Comment, donc, concilier le principe de l’égalité des intelligences avec la réalité (accablante) de la stupidité, sa rémanence, son infinie résilience ? Aucune idée. Me voici donc contrainte de m’en remettre à la perspicacité de mes lecteurs – égale ou inégale ?

17- Ce n’est pas parce que l’Enfer est un lieu noir que tous les damnés sont équipés de branchies.

18- Mon grand-père, vitrier sur les pentes de la Croix-Rousse, eut longtemps un vieux chat qui s’appelait Jaille ou Jaï et qui le surveillait d’un œil tandis qu’il tranchait le verre avec son diamant. Je n’ai jamais pu savoir de quel patois ou langue secrète provenait ce nom insolite.

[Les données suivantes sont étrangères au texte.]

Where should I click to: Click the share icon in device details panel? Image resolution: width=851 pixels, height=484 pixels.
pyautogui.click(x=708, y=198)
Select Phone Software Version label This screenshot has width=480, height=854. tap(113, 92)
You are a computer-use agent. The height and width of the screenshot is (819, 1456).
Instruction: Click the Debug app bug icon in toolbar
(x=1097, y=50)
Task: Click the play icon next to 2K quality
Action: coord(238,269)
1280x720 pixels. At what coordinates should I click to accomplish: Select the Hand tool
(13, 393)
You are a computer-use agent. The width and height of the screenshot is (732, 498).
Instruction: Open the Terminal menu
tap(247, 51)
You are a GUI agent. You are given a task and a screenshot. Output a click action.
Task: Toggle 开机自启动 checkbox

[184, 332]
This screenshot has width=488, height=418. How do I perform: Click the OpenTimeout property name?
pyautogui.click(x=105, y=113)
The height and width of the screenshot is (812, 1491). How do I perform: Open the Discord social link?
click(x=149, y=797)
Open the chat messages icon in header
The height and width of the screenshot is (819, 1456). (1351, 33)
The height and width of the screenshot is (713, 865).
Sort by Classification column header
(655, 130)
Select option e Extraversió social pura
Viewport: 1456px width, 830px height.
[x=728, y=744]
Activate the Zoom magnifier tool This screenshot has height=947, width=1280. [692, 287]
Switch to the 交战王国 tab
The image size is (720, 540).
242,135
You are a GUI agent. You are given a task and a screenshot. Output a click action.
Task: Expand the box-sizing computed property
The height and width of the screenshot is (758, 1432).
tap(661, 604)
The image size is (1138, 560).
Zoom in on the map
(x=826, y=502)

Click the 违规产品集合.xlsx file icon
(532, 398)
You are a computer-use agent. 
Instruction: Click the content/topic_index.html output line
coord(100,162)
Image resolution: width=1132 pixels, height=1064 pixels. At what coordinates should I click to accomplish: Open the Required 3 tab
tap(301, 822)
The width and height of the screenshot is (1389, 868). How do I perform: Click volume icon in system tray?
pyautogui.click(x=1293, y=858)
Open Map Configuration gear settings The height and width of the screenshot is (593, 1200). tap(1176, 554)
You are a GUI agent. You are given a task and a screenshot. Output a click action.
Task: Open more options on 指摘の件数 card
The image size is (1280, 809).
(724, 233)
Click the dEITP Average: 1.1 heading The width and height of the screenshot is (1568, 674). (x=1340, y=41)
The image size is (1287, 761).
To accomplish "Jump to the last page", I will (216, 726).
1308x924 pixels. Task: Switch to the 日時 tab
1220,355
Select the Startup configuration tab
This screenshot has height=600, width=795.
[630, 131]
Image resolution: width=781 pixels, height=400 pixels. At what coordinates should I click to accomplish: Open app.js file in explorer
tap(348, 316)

19- Quand Marine sera enfin arrivée aux affaires, par les voies les plus légales, l’immense majorité de ceux qui, des décennies durant s’en étaient tenus à la doctrine du parti « pas comme les autres » (FN, RN...) changeront leur fusil d’épaule et se feront, contre les agités de notre espèce, les gardiens sourcilleux de la légitimité de la facho normalisée – au nom du respect du scrutin populaire. Pour beaucoup d’entre eux, ce revirement s’effectuera d’autant plus facilement qu’ils en seront venus à considérer, entre-temps et tous comptes faits, que tout n’est pas mauvais dans le programme et les façons de faire de la fille de son père.
Notre seul recours (philosophique) sera alors le grand retour à la stricte orthodoxie platonicienne : la démocratie, il faut bien le dire, comme régime soumis aux humeurs variables de la masse, n’est pas vraiment ce qu’on fait de mieux. Nous nous étions habitués à vitupérer contre la démocratie libérale en tant que gouvernement des élites, et se dissimulant de moins en moins comme tel, il nous faudra nous aussi, du coup, changer notre fusil d’épaule : à l’usage, c’est bien aussi comme gouvernement du plus grand nombre (de votants) que la démocratie peut être une machine de mort.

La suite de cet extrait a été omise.